» REQUIRED TASKS
**A.** Copy the passage of the Jira comment that begins at the words "(BUt it's impossible" and stops after "multiple new problems)", swapping "logs" for "log files".
**B.** Write the next part of the Jira comment, picking up after its last sentence.

[jira] [Commented] (SOLR-13486) race condition between leader's "replay on startup" and non-leader's "recover from leader" can leave replicas out of sync (TestCloudConsistency)

Chris M. Hostetter (Jira) Thu, 02 Jan 2020 10:55:52 -0800


    [ 
https://issues.apache.org/jira/browse/SOLR-13486?page=com.atlassian.jira.plugin.system.issuetabpanels:comment-tabpanel&focusedCommentId=17007007#comment-17007007
 ]


Chris M. Hostetter commented on SOLR-13486:
-------------------------------------------

Ok, I'm playing catchup on all the comments from the last 2 weeks – most of 
which are confusing hte hell out of me – so forgive me if this is all over the 
place...
----
This Jira is *NOT* a generic tracker for "TestCloudConsistency can sometimes 
fail" ... it is tracking a very specific bug, that can impact real world solr 
instances in the wild.

The fact that it was discovered via TestCloudConsistency, and that that test 
appears to be (AFAICT) the only test we currently have in the code base for 
reproducing this _code_ bug does not mean we should use this jira to discuss 
every possible failure people encounter w/TestCloudConsistency. Please pay 
attention to the specifics of the failures you encounter, and when in doubt 
file a new jira (they can always be linked later, but confusing off topic 
comments are hard to de-tangle from a jira after the fact)
----
[~erickerickson] : if you are seeing NPEs in your logs when you run 
TestCloudConsistency then that most certainly has nothing to do with the this 
specific bug being tracked here.

(BUt it's impossible to be certain since you dind't attach any logs or 
specifics)

Please open a new jira and move the disucssion of this unrelated problem you 
have found to that jira. (or open multiple new jiras if you think you've found 
multiple new problems)

» DATA EXCERPT
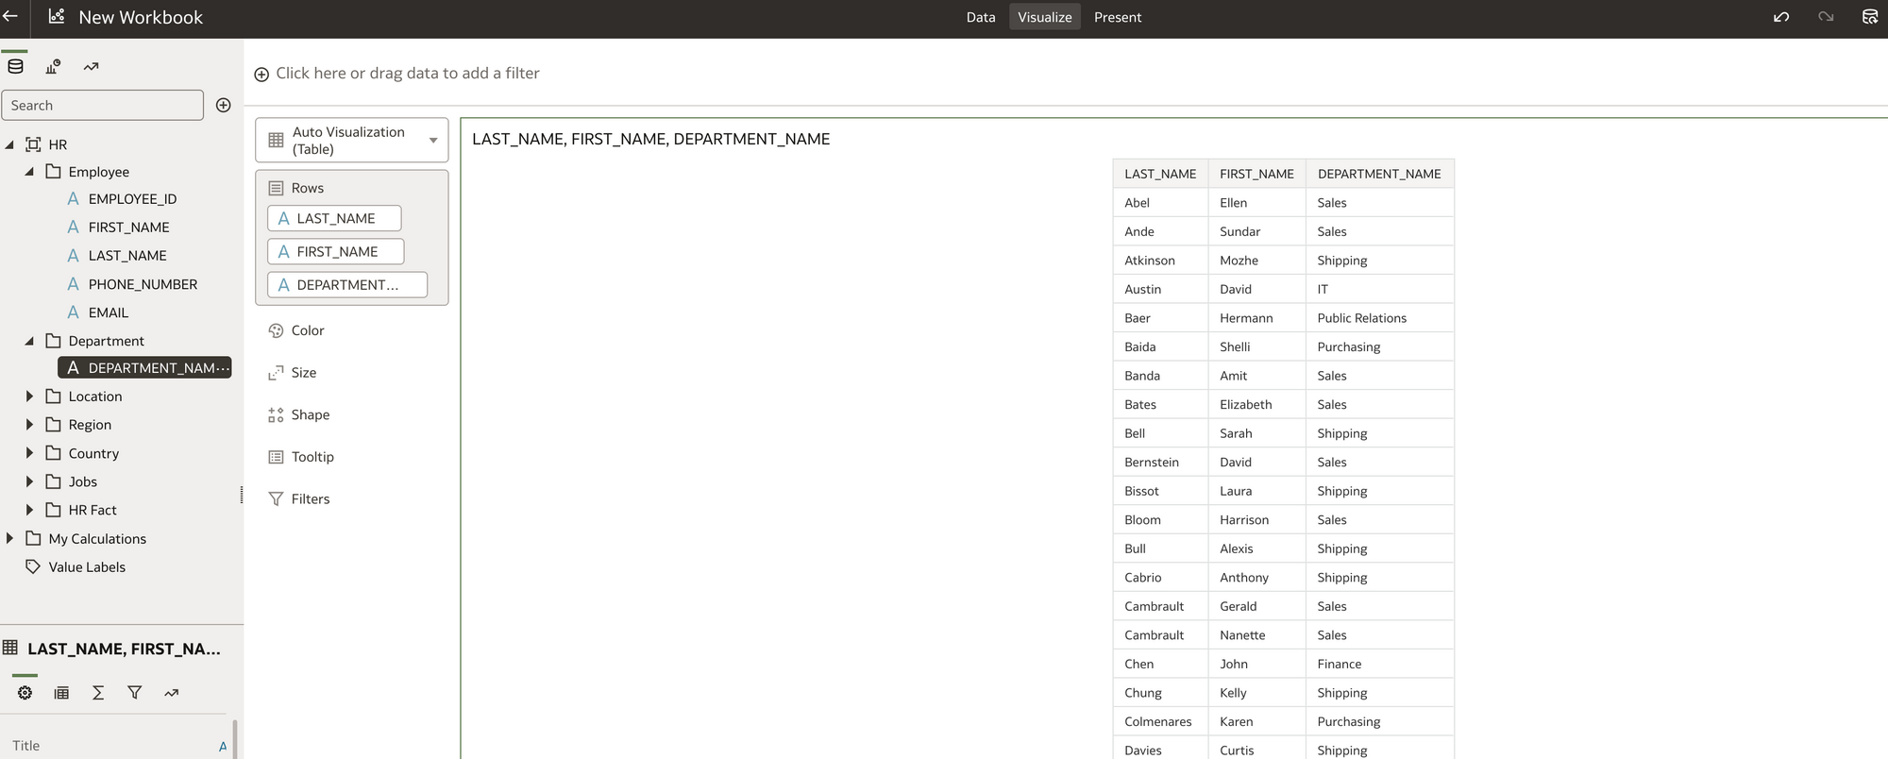
Task: Click the plus icon beside Search
Action: coord(224,105)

» SET OF ANSWERS
**A.**
(BUt it's impossible to be certain since you dind't attach any log files or 
specifics)

Please open a new jira and move the disucssion of this unrelated problem you 
have found to that jira. (or open multiple new jiras if you think you've found 
multiple new problems)

**B.**
----
{quote}The cluster setup and teardown is done for each test 'cause they're 
annotated with `@Before` and `@After`. Changing these to `@BeforeClass` and 
`@AfterClass`, which at least lessens the confusion. I don't think this is a 
real fix given the comments from Chris and Dat, so I'll see if I can still 
generate errors with this change.
{quote}
Please *DO NOT* change this test to setup/teardown the cluster in 
{{@BeforeClass}} and {{@AfterClass}} – the fact that this test (and others like 
it) uses a "pristine" cluster for each test method is very specific – because 
the test is mucking with the collection nodes, and this way a failure from one 
test (that might leve the cluster in a bad state) won't "bleed over" into 
another test and cause spurrious failures.
{quote}What Hoss saw may be an artifact of the fact that the cluster was being 
created/destroyed between tests. So far when I only run a single test at a time 
I'm not seeing failures, but that's not very conclusive at this point.
{quote}
The bug being tracked here has *NOTHING* to do with a new cluster being 
recreated for each test. please note all of the logs & analysis i've already 
posted – everything about this bug has to do with when/how the leader is 
partitioned & shutdown _during_ the test, and the race condition thta exists as 
a result when nodes are trying to recover from that leader while it is trying 
to recover from it's tlog.
----
Dawid's {{org.apache.solr.cloud.TestCloudConsistency.zip}} attachment includes 
a log that does in fact show the specific problem tracked in this isssue – note 
the time stamps of the log messages in the last 2 grep comments...
{noformat}
# here's the replica that is failing to locate doc#4...

hossman@slate:~/tmp$ grep outOfSyncReplicasCannotBecomeLeader-false 
org.apache.solr.cloud.TestCloudConsistency.html | grep 'Doc with id=4 not found'
<pre>java.lang.AssertionError: Doc with id=4 not found in 
http://127.0.0.1:40399/solr/outOfSyncReplicasCannotBecomeLeader-false due to: 
Path not found: /id; rsp={doc=null}

# here's the recovery via replication logging from that replica showing who the 
leader is...

hossman@slate:~/tmp$ grep outOfSyncReplicasCannotBecomeLeader-false 
org.apache.solr.cloud.TestCloudConsistency.html | grep 'n:127.0.0.1:40399_solr' 
| grep recoveryExecutor | grep 'Attempting to replicate from'
1500569 INFO  
(recoveryExecutor-10537-thread-1-processing-n:127.0.0.1:40399_solr 
x:outOfSyncReplicasCannotBecomeLeader-false_shard1_replica_n3 
c:outOfSyncReplicasCannotBecomeLeader-false s:shard1 r:core_node4) 
[n:127.0.0.1:40399_solr c:outOfSyncReplicasCannotBecomeLeader-false s:shard1 
r:core_node4 x:outOfSyncReplicasCannotBecomeLeader-false_shard1_replica_n3 ] 
o.a.s.c.RecoveryStrategy Attempting to replicate from 
[http://127.0.0.1:33461/solr/outOfSyncReplicasCannotBecomeLeader-false_shard1_replica_n1/].

# here's when that leader is doing it's tlog replay...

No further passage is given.